An Italian ragout’s main ingredient is meat, but the kind of meat one uses can radically change the taste and the texture of the ragout. Most modern versions of the traditional ragouts suggest to use minced beef, because it is usually affordable and easier to handle in the kitchen. Originally, however, the ragout was a way to satisfyingly prepare those cuts of meat that were hard, uneasy to cook or difficult to sell; the little scraps of meat that remained attached to the bones were finely minced, and the harder cuts were stewed for hours on end until they broke down into tender chunks.
One must also not forget that tomatoes are not native to Europe, and were not known to Italian cuisine before the 16th century: the original ragouts were ‘white’, so to say prepared without using any tomato sauce. As by then pasta was still considered a delicacy to be enjoyed with sugar and spices, it shouldn’t come as a surprise that some white ragouts even nowadays have cinnamon among their ingredients – just like this one: White Ragout with Cinnamon
Although each city and even each family has its own recipe for a proper ‘ragù’, there are two pasta sauces that are generally recognized as the two kinds of Italian ragouts: the Bolognese ragout and the Neapolitan one. The differences between the two may seem minimal, but they account for two very diverse tastes, traditions and final results.

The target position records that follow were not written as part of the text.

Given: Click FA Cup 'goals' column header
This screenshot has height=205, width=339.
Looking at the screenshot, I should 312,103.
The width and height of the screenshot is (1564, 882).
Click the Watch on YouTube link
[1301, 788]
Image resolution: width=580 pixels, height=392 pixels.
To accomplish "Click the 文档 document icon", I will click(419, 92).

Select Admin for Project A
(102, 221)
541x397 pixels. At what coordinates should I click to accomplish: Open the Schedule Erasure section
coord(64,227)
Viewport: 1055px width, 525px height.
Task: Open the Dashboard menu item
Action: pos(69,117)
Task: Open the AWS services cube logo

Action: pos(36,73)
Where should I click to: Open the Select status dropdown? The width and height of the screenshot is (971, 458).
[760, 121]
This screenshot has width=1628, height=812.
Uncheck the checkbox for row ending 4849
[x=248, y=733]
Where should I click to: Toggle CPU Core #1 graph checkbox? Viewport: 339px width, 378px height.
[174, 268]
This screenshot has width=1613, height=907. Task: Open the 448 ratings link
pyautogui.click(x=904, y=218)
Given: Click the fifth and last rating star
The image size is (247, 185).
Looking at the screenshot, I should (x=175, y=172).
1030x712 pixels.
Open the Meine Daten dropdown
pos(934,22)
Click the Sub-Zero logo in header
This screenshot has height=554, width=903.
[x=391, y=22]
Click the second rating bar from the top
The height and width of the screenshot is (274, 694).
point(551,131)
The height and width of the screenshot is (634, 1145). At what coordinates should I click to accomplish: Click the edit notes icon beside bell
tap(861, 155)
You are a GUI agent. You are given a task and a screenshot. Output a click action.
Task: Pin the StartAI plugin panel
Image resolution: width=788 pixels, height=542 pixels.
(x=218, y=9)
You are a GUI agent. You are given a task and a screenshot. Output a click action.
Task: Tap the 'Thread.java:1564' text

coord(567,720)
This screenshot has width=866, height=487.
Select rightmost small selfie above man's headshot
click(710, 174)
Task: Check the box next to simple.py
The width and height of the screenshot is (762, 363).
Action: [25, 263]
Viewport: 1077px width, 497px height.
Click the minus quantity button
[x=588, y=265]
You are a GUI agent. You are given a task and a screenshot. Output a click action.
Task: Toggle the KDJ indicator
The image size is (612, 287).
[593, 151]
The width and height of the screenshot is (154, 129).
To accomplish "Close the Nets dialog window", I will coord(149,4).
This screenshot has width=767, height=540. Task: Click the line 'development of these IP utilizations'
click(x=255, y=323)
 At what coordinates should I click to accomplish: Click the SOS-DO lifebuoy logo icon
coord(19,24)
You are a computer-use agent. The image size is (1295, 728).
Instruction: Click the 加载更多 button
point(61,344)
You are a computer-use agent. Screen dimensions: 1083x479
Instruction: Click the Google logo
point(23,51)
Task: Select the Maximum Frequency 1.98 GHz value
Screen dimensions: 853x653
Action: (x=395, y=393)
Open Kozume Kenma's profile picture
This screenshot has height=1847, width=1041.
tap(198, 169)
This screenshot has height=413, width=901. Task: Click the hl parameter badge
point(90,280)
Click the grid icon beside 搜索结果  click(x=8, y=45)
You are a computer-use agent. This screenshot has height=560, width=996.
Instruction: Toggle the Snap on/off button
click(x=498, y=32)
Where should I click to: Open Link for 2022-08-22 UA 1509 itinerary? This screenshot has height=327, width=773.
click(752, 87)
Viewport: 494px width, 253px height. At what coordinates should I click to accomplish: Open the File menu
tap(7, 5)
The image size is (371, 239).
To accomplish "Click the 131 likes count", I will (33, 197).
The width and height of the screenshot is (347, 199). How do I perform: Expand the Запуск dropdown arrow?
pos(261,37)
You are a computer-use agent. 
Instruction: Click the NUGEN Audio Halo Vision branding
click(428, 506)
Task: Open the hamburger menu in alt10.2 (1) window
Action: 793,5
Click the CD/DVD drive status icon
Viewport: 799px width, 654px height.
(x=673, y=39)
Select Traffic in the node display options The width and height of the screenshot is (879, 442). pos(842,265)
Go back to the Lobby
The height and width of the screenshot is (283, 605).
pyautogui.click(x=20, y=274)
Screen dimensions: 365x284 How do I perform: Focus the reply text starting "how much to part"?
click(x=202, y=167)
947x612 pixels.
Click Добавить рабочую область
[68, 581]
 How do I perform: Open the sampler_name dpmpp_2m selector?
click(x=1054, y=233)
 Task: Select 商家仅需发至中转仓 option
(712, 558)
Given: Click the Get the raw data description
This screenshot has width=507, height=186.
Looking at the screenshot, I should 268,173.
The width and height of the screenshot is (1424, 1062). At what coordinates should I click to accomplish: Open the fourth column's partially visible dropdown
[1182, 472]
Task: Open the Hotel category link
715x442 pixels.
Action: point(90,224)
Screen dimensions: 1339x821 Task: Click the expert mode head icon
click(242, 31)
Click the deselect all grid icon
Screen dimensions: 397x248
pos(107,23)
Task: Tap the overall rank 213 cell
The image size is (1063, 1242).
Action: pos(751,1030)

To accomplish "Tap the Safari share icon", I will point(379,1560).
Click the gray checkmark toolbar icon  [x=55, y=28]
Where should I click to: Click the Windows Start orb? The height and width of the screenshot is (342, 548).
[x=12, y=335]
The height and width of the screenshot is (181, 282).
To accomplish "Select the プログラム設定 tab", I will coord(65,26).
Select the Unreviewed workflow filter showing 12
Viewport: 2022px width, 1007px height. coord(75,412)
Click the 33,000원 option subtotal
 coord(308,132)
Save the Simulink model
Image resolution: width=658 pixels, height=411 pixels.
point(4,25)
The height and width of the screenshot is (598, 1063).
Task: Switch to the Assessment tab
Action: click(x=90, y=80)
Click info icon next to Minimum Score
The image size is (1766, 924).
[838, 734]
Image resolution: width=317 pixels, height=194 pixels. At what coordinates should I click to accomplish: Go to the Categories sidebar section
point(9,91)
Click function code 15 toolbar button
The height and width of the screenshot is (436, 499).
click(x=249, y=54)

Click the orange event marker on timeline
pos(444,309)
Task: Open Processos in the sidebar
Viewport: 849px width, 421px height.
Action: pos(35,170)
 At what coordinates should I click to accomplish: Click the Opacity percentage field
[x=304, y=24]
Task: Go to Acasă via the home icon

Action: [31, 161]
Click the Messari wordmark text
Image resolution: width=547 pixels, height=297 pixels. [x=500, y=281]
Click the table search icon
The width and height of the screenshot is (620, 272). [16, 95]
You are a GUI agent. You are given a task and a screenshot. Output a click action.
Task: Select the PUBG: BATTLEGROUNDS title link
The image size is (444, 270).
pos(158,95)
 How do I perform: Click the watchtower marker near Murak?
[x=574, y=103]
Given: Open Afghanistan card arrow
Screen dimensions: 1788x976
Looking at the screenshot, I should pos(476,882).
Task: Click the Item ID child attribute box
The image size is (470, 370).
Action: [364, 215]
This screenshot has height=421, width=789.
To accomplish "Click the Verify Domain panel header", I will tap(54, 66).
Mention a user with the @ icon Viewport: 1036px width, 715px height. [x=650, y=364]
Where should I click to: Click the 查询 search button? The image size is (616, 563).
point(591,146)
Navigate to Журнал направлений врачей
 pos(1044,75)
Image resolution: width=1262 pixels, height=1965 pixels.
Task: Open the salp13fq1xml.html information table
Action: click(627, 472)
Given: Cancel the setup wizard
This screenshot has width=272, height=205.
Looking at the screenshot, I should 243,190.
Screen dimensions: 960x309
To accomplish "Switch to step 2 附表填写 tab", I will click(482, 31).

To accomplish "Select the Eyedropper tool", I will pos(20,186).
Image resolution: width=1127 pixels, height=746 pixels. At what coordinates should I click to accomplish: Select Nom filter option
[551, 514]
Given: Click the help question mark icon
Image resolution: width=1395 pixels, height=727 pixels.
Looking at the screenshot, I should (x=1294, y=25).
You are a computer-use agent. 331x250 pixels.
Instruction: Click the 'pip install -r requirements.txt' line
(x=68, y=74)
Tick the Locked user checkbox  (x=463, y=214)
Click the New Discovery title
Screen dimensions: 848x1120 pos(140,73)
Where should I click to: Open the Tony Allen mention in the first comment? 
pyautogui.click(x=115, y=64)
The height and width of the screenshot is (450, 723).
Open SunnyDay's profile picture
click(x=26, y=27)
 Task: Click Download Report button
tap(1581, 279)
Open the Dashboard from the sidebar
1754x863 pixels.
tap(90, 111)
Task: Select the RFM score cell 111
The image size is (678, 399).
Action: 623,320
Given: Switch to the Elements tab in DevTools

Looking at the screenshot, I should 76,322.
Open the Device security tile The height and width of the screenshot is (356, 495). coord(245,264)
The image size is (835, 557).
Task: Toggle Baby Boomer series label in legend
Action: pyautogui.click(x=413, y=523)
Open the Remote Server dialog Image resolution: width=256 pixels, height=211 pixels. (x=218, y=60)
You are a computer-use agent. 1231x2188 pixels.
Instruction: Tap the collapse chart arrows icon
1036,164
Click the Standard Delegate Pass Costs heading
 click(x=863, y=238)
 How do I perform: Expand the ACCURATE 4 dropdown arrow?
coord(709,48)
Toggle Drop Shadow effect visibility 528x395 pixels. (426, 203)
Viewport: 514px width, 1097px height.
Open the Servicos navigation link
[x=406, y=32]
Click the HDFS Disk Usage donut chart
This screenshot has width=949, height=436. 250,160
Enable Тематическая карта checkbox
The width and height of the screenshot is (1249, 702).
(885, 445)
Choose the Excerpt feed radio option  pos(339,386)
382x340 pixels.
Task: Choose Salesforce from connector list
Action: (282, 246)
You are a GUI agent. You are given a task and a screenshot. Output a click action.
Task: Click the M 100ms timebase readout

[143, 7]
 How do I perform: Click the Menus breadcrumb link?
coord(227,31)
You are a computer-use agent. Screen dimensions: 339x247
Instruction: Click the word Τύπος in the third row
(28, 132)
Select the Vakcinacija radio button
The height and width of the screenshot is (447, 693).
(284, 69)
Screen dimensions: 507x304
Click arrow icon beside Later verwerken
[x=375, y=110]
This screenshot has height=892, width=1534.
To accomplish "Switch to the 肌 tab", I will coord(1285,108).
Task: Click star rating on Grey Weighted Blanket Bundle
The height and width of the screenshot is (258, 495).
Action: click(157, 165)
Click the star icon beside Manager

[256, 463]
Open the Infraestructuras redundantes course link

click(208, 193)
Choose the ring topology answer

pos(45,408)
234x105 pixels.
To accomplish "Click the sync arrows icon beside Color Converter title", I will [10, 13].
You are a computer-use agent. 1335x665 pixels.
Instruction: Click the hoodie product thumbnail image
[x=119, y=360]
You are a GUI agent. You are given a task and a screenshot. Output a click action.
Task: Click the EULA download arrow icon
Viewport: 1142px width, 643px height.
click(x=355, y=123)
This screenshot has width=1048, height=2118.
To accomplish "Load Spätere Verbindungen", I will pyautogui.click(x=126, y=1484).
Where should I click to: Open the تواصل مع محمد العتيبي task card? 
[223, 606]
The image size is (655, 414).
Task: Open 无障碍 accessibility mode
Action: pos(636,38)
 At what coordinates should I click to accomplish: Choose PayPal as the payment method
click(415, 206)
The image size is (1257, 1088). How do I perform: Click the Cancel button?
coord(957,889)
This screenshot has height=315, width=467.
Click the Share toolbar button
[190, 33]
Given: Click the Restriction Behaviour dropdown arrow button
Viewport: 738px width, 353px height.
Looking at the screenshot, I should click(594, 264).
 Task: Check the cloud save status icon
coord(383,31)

The Bolognese ragout is made with minced meat; along with onions, carrots and celery are also fried with the meat before adding the tomato sauce. Once ready, the ragout is to be eaten with tagliatelle, which are a kind of long-shaped fresh pasta, flatter and wider than spaghetti. The plate can be garnished with some basil. Try it out: Bolognese Ragout.
The Neapolitan ragout is considerably heavier and thicker and usually cooks for 1 to 2 hours longer than the Bolognese one. It’s prepared with big chunks of different meats and without any vegetable other than onions. It is usually served with short pasta, like the ziti, without adding any herbs; there is also a strong tradition of eating it with bread, dipping the pieces of bread in a small bowl of ragout or directly into the pot. You can find here our recipe for a perfect Neapolitan Ragout.
Sometimes Neapolitan ragout can be prepared with small meatballs. There are actually several minor regional variations of ‘ragù’ that use meatballs instead of simple minced meat: in Abruzzo, for instance, the meatballs are made with minced lamb.
This should not lead you to the wrong conclusion, though: ‘spaghetti with meatballs’, a dish that many American books and movies ascribe to Italian tradition, is not at all a traditional Italian preparation. When prepared with small meatballs, the ragout is always served with short pasta, like the ziti mentioned above or like the rigatoni that you can find in this recipe: Rigatoni with Mini-Meatballs & Tomato Sauce.
Why is ‘spaghetti with meatballs’ believed to be Italian, then? Some suggest this misconception comes from the eating habits of the Italian immigrants in the US at the beginning of 20th century. In times of hardships, these families could not afford any meat – once they got wealthier, though, they started including meat in their recipes again, giving birth to the now famous ‘spaghetti with meatballs’.